▶ **Teks yang Diberikan**:
================

Memahami Pemikiran Kartini

Hingga kini, buah pemikiran Kartini telah membuka kesadaran bagi terciptanya sebuah perubahan dalam konsep pemikiran yang kita kenal dengan semangat emansipasi. Dengan giat Kartini berusaha mengajarkan kepada kaum perempuan membaca dan menulis agar perempuan dapat turut berperan memajukan bangsanya melalui ilmu dan pemikiran yang mereka miliki. Karena, menurutnya, pendidikan bagi kaum perempuan sangatlah penting. Ia yakin, perempuan yang terdidik kelak juga akan mendidik anak-anak (perempuan)-nya dengan lebih maju.

Hingga kini memang akhirnya perjuangan Kartini telah membuahkan hasil. Dalam konteks kehidupan yang kini kita jalani, perempuan telah memperoleh hak-haknya untuk dapat disejajarkan dengan laki-laki. Kartini telah berhasil menjadikan perempuan Indonesia masa kini bisa menanamkan cita-cita setinggi langit dan sekaligus meraihnya. Perempuan dengan pemikiran dan kecerdasan yang mereka miliki sebagai buah dari pendidikan yang mereka tempuh, telah mampu tampil ke depan dan ikut andil dalam menentukan kemajuan di segala bidang kehidupan. Profesi perempuan kini tidak lagi hanya sebatas ibu rumah tangga yang harus melayani suami dan mengurus anak-anaknya di rumah. Tapi lebih dari itu, perempuan telah berhasil menentukan nasibnya sendiri dengan menggeluti berbagai profesi dengan pendidikan yang dimilikinya.

================

▶ **Bagian Data**:
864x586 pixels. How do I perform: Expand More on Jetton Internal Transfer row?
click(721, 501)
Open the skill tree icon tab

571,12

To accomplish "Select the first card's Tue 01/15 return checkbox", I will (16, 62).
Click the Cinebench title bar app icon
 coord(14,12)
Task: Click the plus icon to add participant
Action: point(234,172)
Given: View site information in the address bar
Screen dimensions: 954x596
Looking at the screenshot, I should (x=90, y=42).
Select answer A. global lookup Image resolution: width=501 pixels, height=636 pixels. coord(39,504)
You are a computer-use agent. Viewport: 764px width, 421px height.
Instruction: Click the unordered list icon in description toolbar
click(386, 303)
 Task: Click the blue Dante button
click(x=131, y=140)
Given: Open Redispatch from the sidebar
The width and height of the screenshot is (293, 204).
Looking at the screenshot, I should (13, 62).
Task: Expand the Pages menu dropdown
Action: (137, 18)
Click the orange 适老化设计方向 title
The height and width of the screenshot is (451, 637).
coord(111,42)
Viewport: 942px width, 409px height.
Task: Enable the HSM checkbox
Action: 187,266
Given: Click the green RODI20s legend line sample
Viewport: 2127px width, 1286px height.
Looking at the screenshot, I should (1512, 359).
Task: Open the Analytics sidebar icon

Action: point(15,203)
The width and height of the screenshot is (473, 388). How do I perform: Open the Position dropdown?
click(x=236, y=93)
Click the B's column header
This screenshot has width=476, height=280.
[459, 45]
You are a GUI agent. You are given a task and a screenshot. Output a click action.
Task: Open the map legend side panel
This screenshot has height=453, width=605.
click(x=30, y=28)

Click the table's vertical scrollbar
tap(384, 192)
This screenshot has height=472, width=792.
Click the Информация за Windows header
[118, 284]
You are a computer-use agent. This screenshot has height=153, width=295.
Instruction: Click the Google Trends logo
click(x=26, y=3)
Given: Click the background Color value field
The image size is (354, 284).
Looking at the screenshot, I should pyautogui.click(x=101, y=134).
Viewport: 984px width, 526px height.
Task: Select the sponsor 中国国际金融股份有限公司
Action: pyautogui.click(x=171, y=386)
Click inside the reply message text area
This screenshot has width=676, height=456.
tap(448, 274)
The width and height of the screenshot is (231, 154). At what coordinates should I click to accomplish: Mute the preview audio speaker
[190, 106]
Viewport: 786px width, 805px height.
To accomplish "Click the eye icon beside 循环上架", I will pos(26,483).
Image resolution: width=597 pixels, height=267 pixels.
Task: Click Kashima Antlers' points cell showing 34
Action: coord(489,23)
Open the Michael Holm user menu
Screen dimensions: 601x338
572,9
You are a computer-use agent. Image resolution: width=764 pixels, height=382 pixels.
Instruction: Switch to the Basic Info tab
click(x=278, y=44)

================

▶ **Soal Latihan**: Tolong ulangi dengan persis bagian teks tentang pemikiran Kartini, mulai dari "Hingga kini memang" sampai "pendidikan yang dimilikinya.". Entri di atas tidak berhubungan dengan teks tentang pemikiran Kartini.

▶ **Hasil Latihan Ini**:
Hingga kini memang akhirnya perjuangan Kartini telah membuahkan hasil. Dalam konteks kehidupan yang kini kita jalani, perempuan telah memperoleh hak-haknya untuk dapat disejajarkan dengan laki-laki. Kartini telah berhasil menjadikan perempuan Indonesia masa kini bisa menanamkan cita-cita setinggi langit dan sekaligus meraihnya. Perempuan dengan pemikiran dan kecerdasan yang mereka miliki sebagai buah dari pendidikan yang mereka tempuh, telah mampu tampil ke depan dan ikut andil dalam menentukan kemajuan di segala bidang kehidupan. Profesi perempuan kini tidak lagi hanya sebatas ibu rumah tangga yang harus melayani suami dan mengurus anak-anaknya di rumah. Tapi lebih dari itu, perempuan telah berhasil menentukan nasibnya sendiri dengan menggeluti berbagai profesi dengan pendidikan yang dimilikinya.